During two weeks of sometimes boisterous plenary sessions and equally energetic backroom discussions, the 197 Parties of the Twenty-Fourth Conference of the Parties (COP-24) of the United Nations Framework Convention on Climate Change (UNFCCC), meeting in Katowice, Poland, sought to reach consensus on rules and guidelines for implementing the Paris Agreement. That landmark 2015 accord came into force in 2016, and is scheduled to begin operations in earnest in 2020. The fault lines at the Katowice negotiations were, as usual, largely between two groups: the 43 industrialized countries, and the 154 developing nations.
Hanging over the negotiations was the reality that U.S. President Donald Trump announced in June 2017 that the United States would withdraw from the Paris Agreement (in November, 2020, the soonest that any Party can actually withdraw). Since Trump’s announcement, the former co-leadership by the United States and China, which had been critical to the passage of the Paris Agreement, has evolved into something between sole leadership by China and co-leadership by China and the European Union.
Not long before midnight on Saturday, December 15th, a full 24 hours after COP-24 was scheduled to conclude, consensus was reached on the 156-page Rulebook, with considerable credit due to the Polish presidency of the Conference (not to be confused with the presidency of the Polish nation), in the person of Michał Kurtyka, Poland’s Deputy Minister of Energy. As Jean Chemnick wrote in E&E News, the Rulebook represents a transition from an “idealized expression of world solidarity” in the Paris Agreement to a “set of mechanisms that countries hope will deliver results.”
But was COP-24 Really a Success?
A simple “yes” or “no” response to this question would be misleading. There were literally dozens of aspects of the Paris Agreement on which the delegates to the Katowice meetings wanted to make progress by filling in details in the 29 articles of the skeletal Paris Agreement. In my mind, two areas stood out. One is referred to as “transparency,” and other is characterized (somewhat inaccurately) as “markets.” Combining the achievements and lack thereof on both fronts, I assess the outcome of the Katowice talks to be more than a half-full glass of water (or wine, if you prefer).
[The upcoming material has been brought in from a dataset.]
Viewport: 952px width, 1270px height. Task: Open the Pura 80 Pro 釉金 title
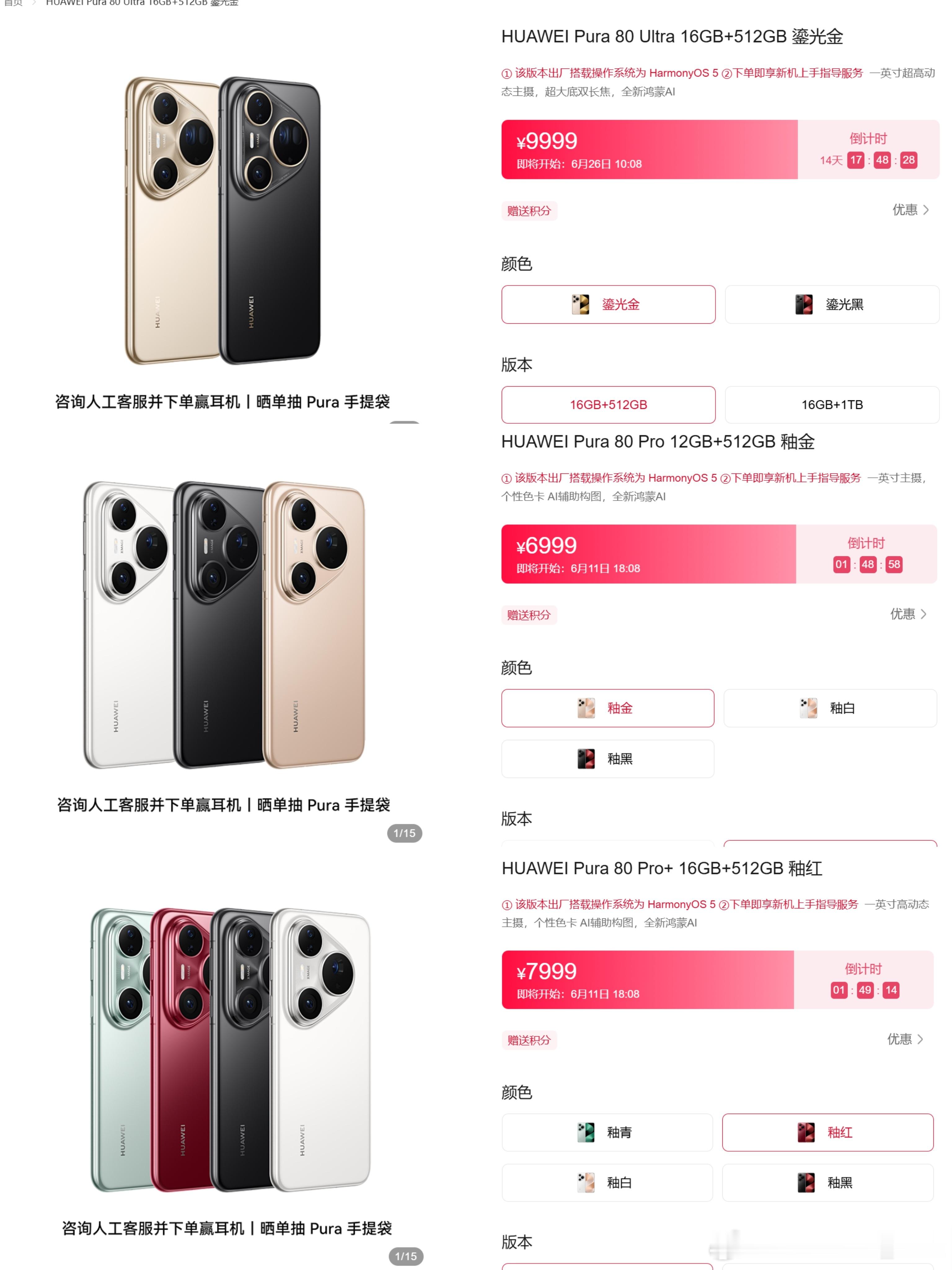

First of Two Key Issues: Transparency
Transparency refers to the credibility of each nation’s measurement of its own performance – in terms of its emissions and its policies. The Paris Agreement gave significant wiggle room to the vast majority of countries – the 154 developing countries – by granting them flexibility in meeting the transparency requirements (which were to be established for the industrialized countries). The U.S. delegation – consisting of civil servants led by long-time State Department official Trigg Talley – again worked closely with the Chinese delegation to foster a remarkable consensus that all countries must follow uniform standards for measuring emissions and tracking the achievement of their respect targets (Nationally Determined Contributions or NDCs). This was a significant achievement, and a major step forward toward a level playing field among the countries of the world.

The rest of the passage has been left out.